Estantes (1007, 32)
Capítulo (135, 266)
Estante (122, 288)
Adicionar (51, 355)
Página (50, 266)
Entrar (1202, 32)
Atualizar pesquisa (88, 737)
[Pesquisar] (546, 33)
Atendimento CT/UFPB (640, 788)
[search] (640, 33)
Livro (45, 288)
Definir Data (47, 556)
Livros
+---+
Please retype the items from the line with "[Pesquisar] (546, 33)" through the final item, keeping each line unchanged.

[Pesquisar] (546, 33)
Atendimento CT/UFPB (640, 788)
[search] (640, 33)
Livro (45, 288)
Definir Data (47, 556)
Livros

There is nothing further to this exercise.